Artist and sculptor Edwina Sandys has led a very full life. Growing up as the granddaughter of Winston Churchill she was surrounded by the wealthy, famous and the very smart. Edwina herself never went to college. She married young, bore two sons, and for the first three and a half decades did what she was supposed to do as a proper British lady. Clearly that wasn’t enough for this energetic, creative woman. She started to draw with no formal art lessons. It was always in her (Winston Churchill was a serious painter) and once she started, she forged ahead, eventually moving to New York. New Yorkers will have seen her giant blossom sculptures along Park Avenue and they would be typical of the exuberant but also somewhat subversive nature of much of her work. She is thoughtful and measured in conversation but a hint of her liveliness emerged when we talked about giving dinner parties—“It’s fun! But you have to take a firm hand otherwise the party gets out of what you planned!’ More of a New Yorker now than a Londoner, she lives in a vast Soho loft with her architect husband, Richard Kaplan surrounded by her art.
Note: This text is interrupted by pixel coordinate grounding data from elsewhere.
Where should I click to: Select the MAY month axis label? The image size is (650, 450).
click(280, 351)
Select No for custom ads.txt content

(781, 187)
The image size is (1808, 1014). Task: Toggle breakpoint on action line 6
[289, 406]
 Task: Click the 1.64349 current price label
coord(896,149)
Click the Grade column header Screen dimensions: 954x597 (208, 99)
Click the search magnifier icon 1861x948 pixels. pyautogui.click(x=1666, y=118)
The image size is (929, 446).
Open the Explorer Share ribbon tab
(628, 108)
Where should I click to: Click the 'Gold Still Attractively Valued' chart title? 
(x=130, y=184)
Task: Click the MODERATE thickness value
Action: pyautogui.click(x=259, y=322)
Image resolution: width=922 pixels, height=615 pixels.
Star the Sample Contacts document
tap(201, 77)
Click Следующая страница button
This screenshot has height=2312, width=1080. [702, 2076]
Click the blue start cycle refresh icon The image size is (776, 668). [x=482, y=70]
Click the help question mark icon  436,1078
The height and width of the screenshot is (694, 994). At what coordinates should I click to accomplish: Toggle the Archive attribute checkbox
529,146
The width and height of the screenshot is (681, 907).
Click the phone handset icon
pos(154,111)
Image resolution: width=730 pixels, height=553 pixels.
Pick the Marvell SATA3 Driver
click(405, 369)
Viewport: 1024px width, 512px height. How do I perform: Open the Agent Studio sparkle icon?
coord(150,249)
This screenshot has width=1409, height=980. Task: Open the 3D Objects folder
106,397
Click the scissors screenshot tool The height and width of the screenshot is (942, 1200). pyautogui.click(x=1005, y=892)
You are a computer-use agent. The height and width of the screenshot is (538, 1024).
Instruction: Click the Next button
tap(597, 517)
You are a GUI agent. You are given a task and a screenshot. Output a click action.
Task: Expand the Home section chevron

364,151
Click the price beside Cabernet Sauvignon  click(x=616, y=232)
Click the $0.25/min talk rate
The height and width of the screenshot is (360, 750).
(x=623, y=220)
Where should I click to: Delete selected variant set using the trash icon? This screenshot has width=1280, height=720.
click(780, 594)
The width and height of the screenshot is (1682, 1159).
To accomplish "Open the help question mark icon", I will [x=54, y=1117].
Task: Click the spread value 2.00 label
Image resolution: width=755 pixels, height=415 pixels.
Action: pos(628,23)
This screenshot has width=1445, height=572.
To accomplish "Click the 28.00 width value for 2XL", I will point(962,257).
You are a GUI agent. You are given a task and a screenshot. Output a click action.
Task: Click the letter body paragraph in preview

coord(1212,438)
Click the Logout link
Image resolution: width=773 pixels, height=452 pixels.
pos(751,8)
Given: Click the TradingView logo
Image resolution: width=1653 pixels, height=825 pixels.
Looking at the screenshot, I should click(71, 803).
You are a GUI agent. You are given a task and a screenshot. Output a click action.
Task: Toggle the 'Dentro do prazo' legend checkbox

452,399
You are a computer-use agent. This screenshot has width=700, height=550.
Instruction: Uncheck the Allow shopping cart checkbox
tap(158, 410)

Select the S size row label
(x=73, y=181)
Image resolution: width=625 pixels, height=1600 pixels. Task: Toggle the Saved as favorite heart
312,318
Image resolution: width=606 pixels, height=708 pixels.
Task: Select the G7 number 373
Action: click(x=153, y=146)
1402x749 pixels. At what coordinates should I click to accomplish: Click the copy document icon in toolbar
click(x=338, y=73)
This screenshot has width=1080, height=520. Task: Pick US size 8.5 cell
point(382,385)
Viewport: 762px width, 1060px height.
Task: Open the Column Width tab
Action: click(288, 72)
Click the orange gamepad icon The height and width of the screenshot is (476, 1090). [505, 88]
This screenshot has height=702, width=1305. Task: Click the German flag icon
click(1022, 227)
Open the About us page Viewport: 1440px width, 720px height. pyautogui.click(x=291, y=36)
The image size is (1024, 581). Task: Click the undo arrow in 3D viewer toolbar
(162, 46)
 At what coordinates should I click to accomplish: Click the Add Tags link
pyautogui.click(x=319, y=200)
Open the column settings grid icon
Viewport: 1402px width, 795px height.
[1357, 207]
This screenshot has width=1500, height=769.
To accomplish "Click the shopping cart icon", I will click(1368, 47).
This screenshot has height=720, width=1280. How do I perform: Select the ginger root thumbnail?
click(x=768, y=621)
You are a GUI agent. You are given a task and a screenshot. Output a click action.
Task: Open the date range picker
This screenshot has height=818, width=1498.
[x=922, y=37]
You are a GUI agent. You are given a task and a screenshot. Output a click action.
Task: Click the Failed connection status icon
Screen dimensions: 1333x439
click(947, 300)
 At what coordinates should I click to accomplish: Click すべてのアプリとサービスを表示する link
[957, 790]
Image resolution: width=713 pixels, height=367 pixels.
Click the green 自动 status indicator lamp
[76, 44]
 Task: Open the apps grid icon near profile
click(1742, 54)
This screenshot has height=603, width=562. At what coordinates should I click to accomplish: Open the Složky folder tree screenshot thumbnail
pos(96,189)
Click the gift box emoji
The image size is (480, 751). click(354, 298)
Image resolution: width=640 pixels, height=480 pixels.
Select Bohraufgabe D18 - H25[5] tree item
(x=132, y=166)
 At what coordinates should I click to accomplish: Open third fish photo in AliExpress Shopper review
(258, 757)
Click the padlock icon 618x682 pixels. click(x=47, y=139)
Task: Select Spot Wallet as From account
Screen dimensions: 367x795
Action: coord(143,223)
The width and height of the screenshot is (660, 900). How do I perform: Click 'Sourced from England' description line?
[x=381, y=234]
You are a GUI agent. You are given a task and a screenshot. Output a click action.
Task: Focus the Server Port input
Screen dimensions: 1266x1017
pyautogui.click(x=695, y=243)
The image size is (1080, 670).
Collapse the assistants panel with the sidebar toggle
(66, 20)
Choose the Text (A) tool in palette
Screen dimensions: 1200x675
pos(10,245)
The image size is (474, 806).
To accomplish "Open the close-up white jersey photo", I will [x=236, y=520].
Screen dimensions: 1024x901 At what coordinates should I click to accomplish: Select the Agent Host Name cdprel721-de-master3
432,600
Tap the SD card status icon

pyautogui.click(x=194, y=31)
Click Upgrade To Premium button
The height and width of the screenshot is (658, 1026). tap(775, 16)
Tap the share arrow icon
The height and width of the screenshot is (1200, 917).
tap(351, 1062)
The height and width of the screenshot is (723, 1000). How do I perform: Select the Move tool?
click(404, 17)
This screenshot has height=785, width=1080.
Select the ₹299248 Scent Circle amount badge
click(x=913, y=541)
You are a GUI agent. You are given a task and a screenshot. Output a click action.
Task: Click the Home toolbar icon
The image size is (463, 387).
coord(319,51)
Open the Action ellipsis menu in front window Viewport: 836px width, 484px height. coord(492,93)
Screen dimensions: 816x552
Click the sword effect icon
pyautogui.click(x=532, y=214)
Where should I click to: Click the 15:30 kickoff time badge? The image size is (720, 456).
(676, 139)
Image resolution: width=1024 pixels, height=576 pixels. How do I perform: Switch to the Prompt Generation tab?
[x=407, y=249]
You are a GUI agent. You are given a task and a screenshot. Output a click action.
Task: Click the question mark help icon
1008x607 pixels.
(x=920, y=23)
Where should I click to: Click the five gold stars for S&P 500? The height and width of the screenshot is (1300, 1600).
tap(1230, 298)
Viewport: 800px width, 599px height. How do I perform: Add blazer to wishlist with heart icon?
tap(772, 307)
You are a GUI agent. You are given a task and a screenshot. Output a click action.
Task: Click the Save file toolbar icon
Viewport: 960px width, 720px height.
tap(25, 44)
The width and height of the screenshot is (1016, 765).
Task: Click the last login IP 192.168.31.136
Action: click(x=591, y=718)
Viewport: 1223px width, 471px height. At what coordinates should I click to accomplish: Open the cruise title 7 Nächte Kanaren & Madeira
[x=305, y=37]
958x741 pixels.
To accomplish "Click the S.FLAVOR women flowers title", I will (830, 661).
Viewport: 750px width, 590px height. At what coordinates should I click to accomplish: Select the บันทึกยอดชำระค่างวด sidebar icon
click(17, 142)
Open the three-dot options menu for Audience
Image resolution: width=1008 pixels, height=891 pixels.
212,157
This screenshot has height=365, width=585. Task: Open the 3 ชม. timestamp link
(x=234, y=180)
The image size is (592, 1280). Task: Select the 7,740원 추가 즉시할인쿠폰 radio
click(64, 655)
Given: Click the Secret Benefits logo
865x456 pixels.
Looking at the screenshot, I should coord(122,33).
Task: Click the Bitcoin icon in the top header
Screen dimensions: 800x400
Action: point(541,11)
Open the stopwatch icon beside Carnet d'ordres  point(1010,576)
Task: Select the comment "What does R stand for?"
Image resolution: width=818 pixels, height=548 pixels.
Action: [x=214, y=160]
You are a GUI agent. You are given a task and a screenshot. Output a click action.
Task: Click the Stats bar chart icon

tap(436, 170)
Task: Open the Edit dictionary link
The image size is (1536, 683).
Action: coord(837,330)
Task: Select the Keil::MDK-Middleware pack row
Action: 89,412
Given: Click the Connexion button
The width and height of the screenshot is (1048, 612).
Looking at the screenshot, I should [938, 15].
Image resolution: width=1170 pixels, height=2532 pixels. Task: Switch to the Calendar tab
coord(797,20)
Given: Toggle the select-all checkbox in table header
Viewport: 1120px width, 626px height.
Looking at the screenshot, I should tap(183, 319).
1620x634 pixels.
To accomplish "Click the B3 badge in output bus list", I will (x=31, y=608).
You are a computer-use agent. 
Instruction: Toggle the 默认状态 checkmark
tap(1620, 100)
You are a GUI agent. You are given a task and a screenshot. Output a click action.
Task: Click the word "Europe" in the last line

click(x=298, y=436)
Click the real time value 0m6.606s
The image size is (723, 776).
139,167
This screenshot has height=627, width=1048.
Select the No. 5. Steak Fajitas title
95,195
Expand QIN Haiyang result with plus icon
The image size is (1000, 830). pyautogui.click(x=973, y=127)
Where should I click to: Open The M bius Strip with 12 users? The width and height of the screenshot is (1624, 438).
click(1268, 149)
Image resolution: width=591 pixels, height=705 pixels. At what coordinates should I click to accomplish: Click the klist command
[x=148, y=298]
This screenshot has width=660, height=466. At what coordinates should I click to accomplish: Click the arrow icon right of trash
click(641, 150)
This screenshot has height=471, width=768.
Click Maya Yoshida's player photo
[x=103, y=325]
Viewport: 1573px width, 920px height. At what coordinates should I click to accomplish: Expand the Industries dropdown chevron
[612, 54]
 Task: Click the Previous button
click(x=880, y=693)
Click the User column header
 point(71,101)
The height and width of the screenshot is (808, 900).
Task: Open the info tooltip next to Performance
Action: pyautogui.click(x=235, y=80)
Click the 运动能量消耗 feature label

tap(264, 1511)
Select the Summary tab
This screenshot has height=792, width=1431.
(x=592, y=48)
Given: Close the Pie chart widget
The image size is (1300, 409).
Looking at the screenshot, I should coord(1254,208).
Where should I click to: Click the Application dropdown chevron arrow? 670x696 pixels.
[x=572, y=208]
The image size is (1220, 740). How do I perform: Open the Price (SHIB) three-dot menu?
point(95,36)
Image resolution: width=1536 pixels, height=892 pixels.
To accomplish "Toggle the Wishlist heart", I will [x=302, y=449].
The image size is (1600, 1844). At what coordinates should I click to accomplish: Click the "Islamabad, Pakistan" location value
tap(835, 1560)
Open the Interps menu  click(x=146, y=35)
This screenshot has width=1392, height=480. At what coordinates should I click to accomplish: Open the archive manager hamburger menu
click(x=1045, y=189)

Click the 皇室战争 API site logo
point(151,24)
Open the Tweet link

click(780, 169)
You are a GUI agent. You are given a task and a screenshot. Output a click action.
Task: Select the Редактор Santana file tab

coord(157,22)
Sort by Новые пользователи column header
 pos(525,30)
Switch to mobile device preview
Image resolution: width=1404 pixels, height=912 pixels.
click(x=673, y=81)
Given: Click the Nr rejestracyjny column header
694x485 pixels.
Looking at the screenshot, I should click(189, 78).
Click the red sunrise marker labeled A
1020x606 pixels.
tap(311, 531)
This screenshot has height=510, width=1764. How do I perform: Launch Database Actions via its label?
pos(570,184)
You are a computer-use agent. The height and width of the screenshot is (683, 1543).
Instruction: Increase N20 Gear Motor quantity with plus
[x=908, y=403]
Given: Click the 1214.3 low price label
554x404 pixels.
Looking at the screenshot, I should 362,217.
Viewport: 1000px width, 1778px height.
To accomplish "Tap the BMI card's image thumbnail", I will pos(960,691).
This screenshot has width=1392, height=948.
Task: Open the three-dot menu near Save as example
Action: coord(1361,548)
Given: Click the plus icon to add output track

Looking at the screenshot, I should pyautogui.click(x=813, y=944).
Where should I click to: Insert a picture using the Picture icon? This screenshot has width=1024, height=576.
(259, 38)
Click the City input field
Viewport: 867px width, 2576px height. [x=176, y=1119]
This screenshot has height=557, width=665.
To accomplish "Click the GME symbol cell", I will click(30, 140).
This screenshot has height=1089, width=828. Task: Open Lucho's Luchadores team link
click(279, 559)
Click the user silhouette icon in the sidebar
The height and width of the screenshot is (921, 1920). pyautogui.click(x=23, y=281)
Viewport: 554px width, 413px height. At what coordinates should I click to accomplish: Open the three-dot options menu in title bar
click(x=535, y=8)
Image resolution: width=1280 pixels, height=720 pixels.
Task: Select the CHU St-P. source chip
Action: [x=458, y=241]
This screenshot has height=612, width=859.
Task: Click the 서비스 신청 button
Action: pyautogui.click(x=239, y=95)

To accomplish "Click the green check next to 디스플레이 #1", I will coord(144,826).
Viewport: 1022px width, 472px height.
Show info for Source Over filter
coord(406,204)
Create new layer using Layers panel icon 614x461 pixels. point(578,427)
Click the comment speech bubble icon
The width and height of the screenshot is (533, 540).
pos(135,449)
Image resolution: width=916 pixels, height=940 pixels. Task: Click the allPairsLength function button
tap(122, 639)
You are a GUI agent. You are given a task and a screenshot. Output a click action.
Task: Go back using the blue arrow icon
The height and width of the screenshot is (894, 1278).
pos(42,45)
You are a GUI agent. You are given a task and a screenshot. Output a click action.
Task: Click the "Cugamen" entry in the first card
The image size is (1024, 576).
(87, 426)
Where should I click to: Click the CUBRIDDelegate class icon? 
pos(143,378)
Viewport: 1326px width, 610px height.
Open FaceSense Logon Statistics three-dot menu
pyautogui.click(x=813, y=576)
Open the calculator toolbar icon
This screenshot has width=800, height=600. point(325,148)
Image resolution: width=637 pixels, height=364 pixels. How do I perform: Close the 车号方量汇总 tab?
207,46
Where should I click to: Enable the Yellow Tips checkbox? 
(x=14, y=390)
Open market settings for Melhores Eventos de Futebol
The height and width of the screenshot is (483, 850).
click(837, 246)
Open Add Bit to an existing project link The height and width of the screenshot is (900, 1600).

When I went to see her she was busy preparing for the opening of her current retrospective at the Alexandre Gertsman Gallery (running through December 10th at 652 Broadway) and she has just published a book, “Edwina Sandys, Art”(Gliterati Press).
How did you decide that you were going to become an artist? It sounds like it came into your life after your first marriage, in a fuller sense.
Yes, well I always liked drawing and then towards the end of my first marriage I was sketching people and then one or two of [the sketches] looked quite good and then I got too many to hang in the house so I had a little show and sold them. At the time I was writing. I had written a novel and I had a column in the Sunday Telegraph in London. But then it seemed to be much more spontaneous. An individual picture can stand on its own whereas one chapter in a book could spoil the whole thing.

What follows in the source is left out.